» Given text:

*** Block opens ***

Christian Responsibility

Of course, Christian tradition has always upheld mutual responsibility and concern for each other. Some Christians, usually more liberal ones, would extend this expression of mutual care by involving government, while others, often more conservative, may insist that this responsibility must be handled by both individuals and by the community, including the church, but not by government. Kuyperians like me cannot be placed in such boxes. Our criteria are different. Sometimes we sound like the one and sometimes like the other, sometimes we sound totally different. This is not due to a wavering posture of uncertainty—Kuyperians are hardly known for that!—but to our different criteria.

Mutual Accountability

Put bluntly, if I have to pay for your health problems, then I also demand a degree of accountability towards me on your part. And if we communally pay for each other’s health problems through government, then we, through government, also have a right to responsible living, including eating. Trudeau’s statement also includes the rider, “When it becomes public, this is a different matter." Through the national health care system to which we all contribute, we have become our brother’s and sister’s keepers via the government. It does not make sense to insist that it is purely your own business to eat as you like and then, when obesity or other problems set in, the public has to pay for your folly? Then it suddenly becomes a public concern—while you probably continue to consume mountains of junk food?

Radical Solutions vs Bandaids

The Maclean’s editors are right that it is hard to control dietary restrictions of students. Attempts to do so, they clearly show in their article, have not worked. However, one way of getting at it that the editors have not mentioned is control at the manufacturing and distribution level. A soft attempt at control would be heavy taxation on all problem foods. A hard approach would be to simply outlaw the production, importation and marketing of such foods. In the end, this latter approach may be the only one that could work.

*** Block closes ***

» Tasks to complete:
1. Reproduce the passage on Christian responsibility from "Radical Solutions vs" down to "that could work." without changing a word.
2. Translate this sentence from the passage on Christian responsibility into Spanish: "A soft attempt at control would be heavy taxation on all problem foods."
Work only from the passage on Christian responsibility.

» Data block:

*** Block opens ***

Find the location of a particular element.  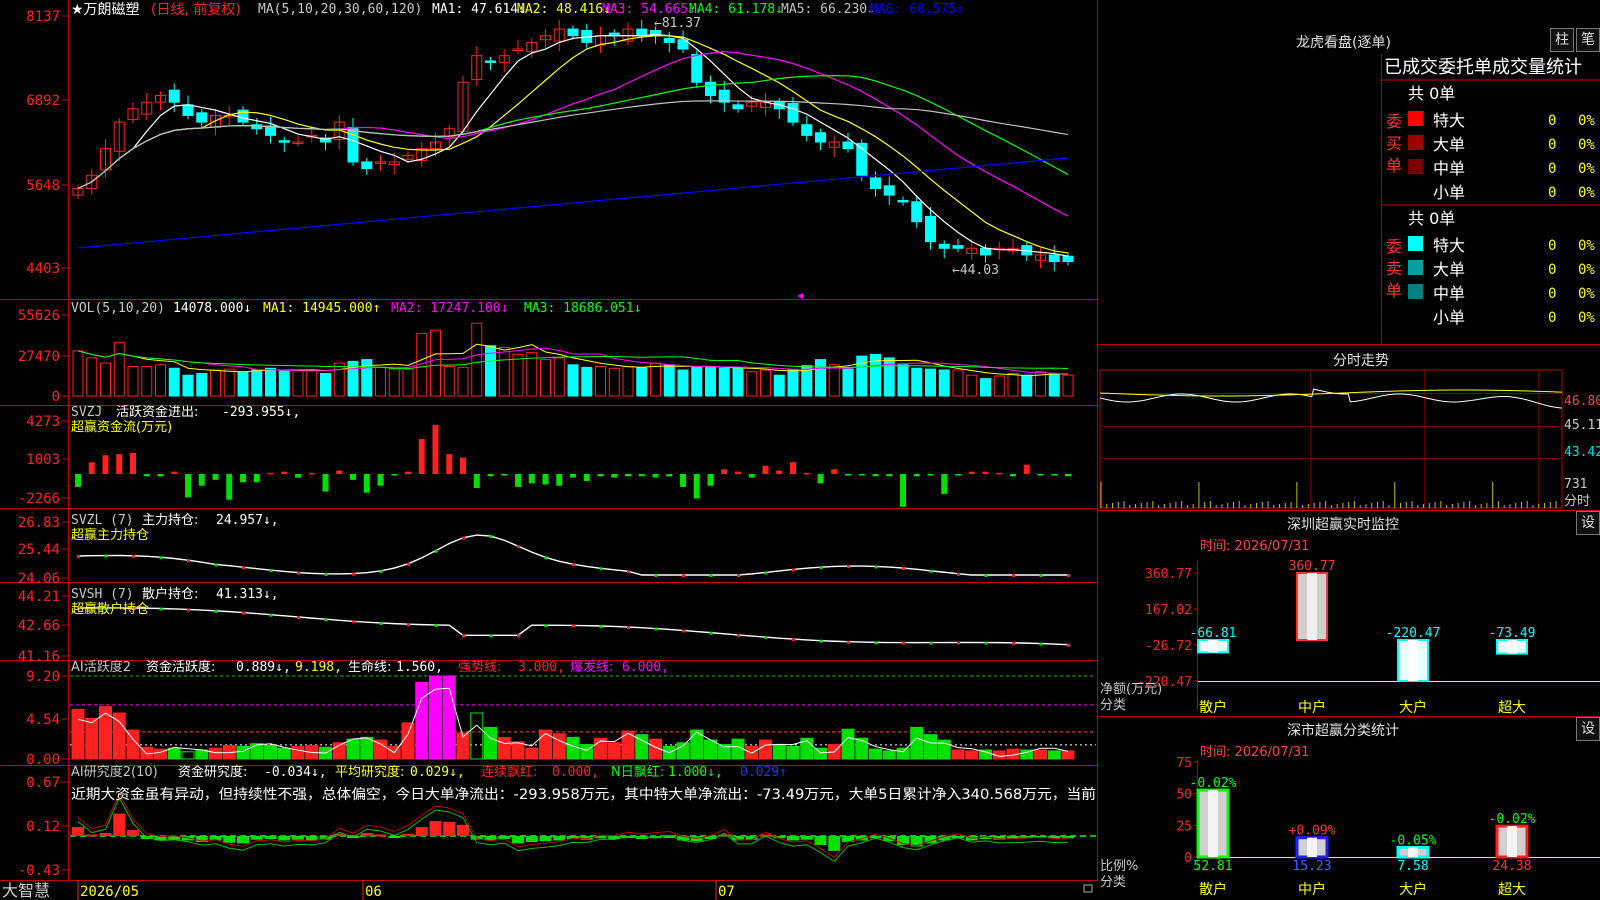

*** Block closes ***

» Answers by task:
1.
Radical Solutions vs Bandaids

The Maclean’s editors are right that it is hard to control dietary restrictions of students. Attempts to do so, they clearly show in their article, have not worked. However, one way of getting at it that the editors have not mentioned is control at the manufacturing and distribution level. A soft attempt at control would be heavy taxation on all problem foods. A hard approach would be to simply outlaw the production, importation and marketing of such foods. In the end, this latter approach may be the only one that could work.

2. Un intento moderado de control sería aplicar impuestos elevados a todos los alimentos problemáticos.